June 7, 2017 / 1:13 PM / in 10 months

Fux reforça argumento de relator sobre uso de delações, ministro Admar Gonzaga fala em moderação

BRASÍLIA (Reuters) - Em aparte à manifestação do relator do processo da chapa Dilma-Temer no TSE, Herman Benjamin, o ministro Luiz Fux defendeu na manhã desta quarta-feira que o juiz instrutor de uma ação eleitoral tem sim poderes plenos para conduzir as investigações.
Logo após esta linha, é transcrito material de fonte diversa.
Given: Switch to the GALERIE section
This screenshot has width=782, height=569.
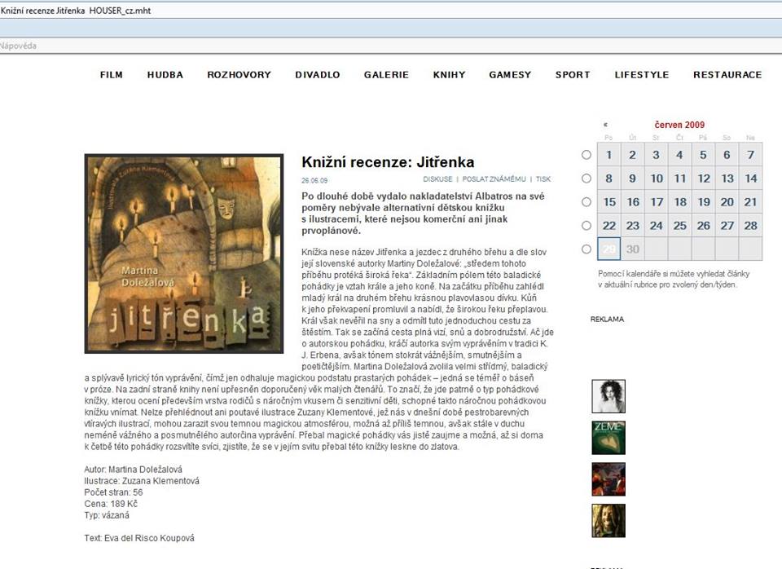Looking at the screenshot, I should 386,75.
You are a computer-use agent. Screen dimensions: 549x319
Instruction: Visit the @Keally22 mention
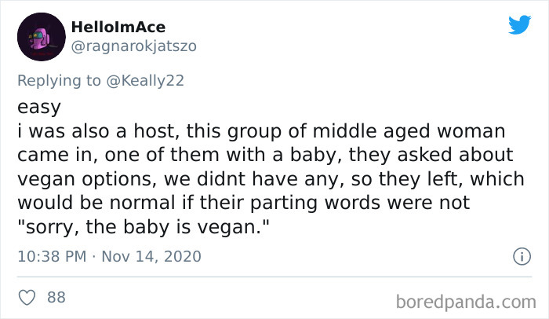145,81
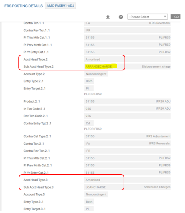
Task: Expand the "Please Select" dropdown
Action: [x=148, y=17]
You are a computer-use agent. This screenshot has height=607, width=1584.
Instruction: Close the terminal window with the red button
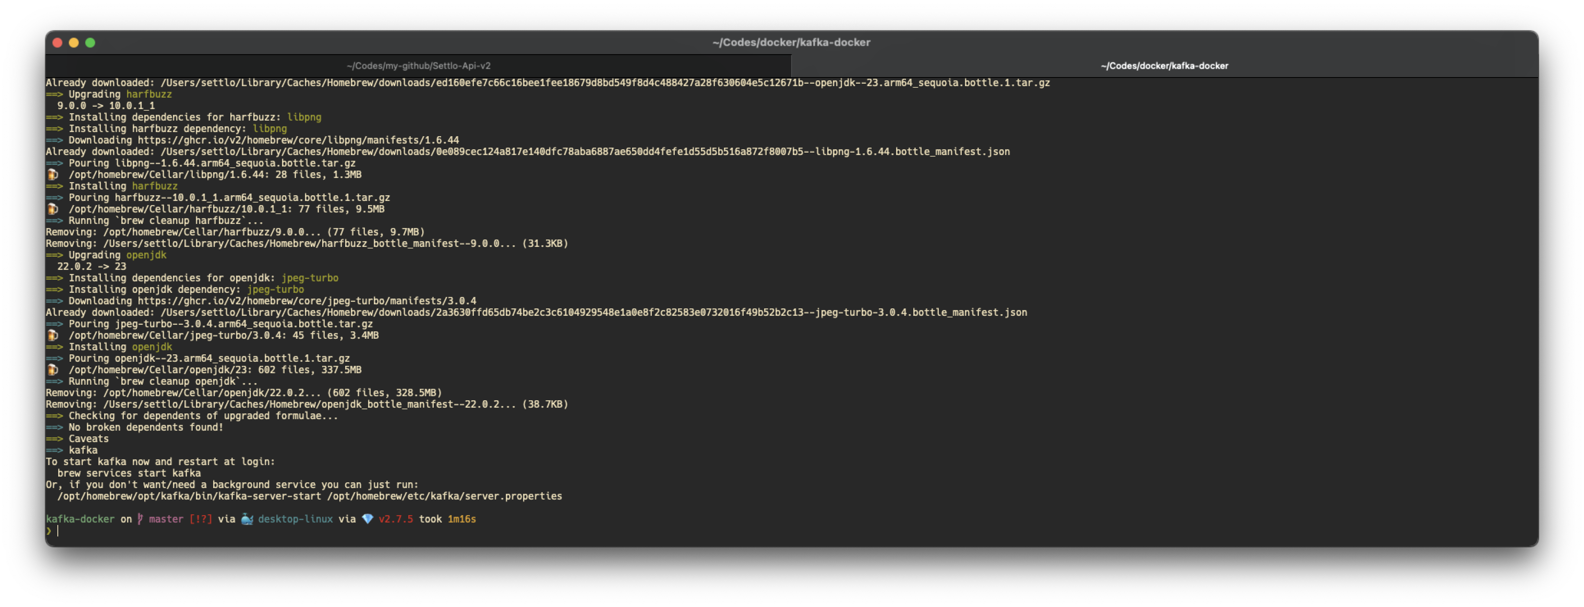[58, 42]
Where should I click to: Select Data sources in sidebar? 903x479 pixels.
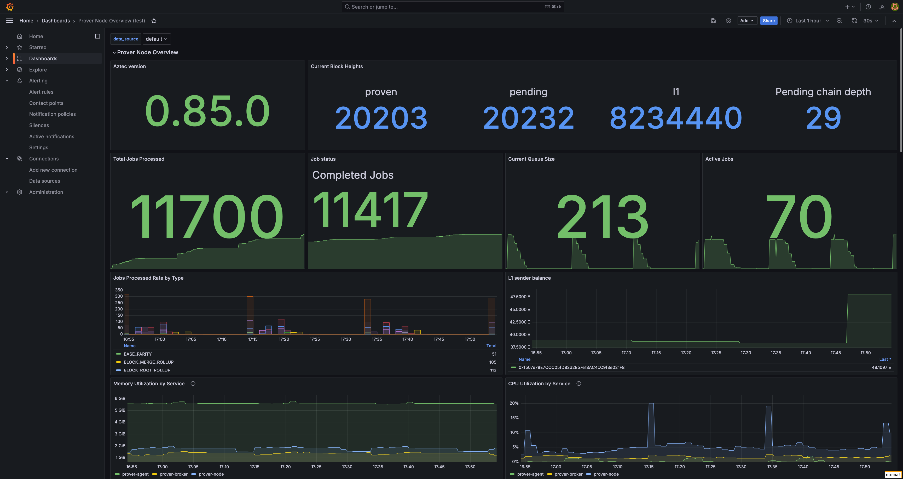click(x=45, y=181)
Ministro Luiz Fux e ministro Herman Benjamin durante sessão do Tribunal Superior Eleitoral (TSE) para julgamento da chapa Dilma-Temer, em Brasília. 06/06/2017 REUTERS/Ueslei Marcelino

“O que bem interessa é a verdade da decisão final”, disse Fux, ao destacar que isso está previsto na jurisprudência do Supremo Tribunal Federal (STF).

Segundo Fux, o entendimento para instruir uma ação eleitoral, em que há uma legislação eleitoral, é diferente para um processo comum.
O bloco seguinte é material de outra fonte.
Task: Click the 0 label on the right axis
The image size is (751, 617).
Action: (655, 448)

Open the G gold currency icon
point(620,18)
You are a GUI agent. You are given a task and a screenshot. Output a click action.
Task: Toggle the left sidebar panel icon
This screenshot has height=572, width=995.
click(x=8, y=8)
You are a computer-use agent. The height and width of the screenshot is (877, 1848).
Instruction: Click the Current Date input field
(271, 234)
Já o ministro Admar Gonzaga fez uma breve intervenção e citou decisão do STF em que a aplicação da regra para a instrução de um processo na Justiça Eleitoral “recomenda temperamento”.
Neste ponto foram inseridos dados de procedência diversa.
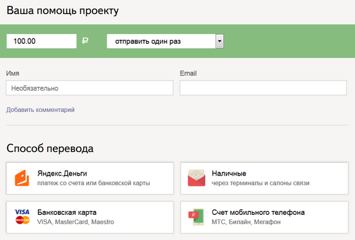This screenshot has width=355, height=240.
Task: Click МТС, Билайн, Мегафон subtitle text
Action: point(246,222)
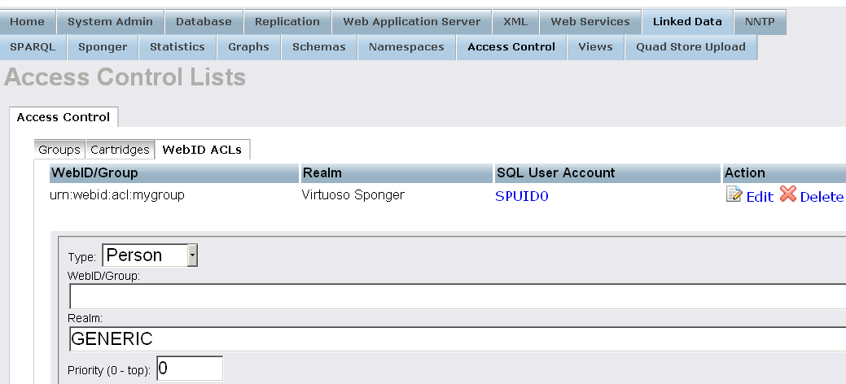Image resolution: width=846 pixels, height=384 pixels.
Task: Go to the Namespaces sub-tab
Action: pyautogui.click(x=406, y=47)
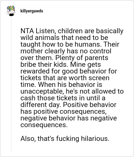The image size is (134, 157).
Task: Click the phrase "wild animals" in the comment
Action: coord(40,38)
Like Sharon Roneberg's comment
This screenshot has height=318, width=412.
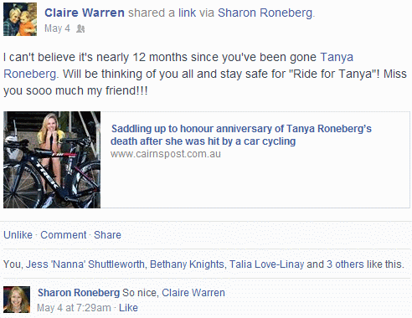128,308
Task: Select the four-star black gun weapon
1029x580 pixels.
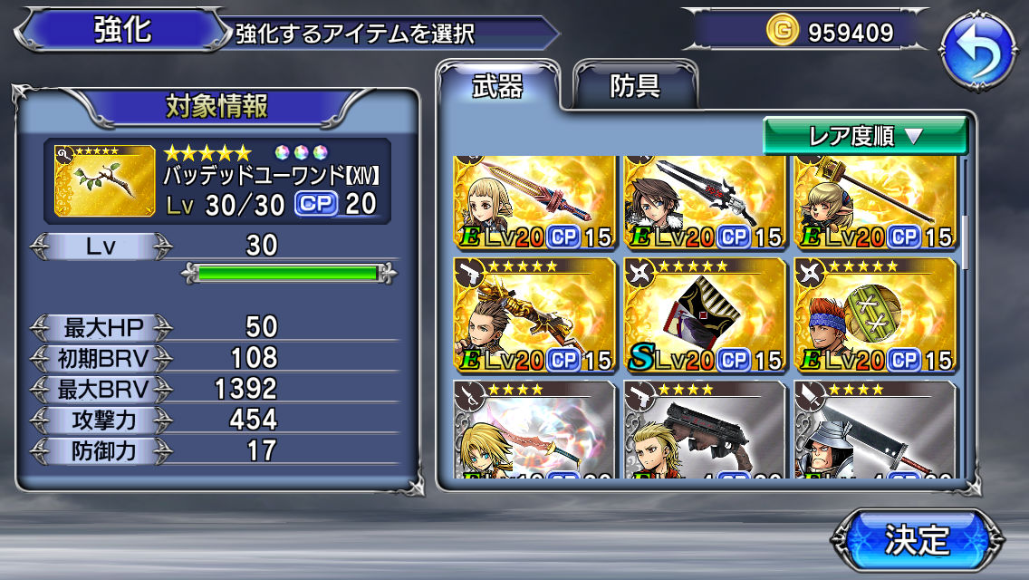Action: pyautogui.click(x=705, y=429)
Segundo ele, citando voto do ministro Marco Aurélio Mello, se isso não ocorrer, o juiz poderá se tornar parcial, substituindo os pedidos feitos pelas partes para virar assistente de acusação.

Benjamin continuava a leitura do seu voto, em que rejeita a preliminar de exclusão das delações da Odebrecht do processo do TSE.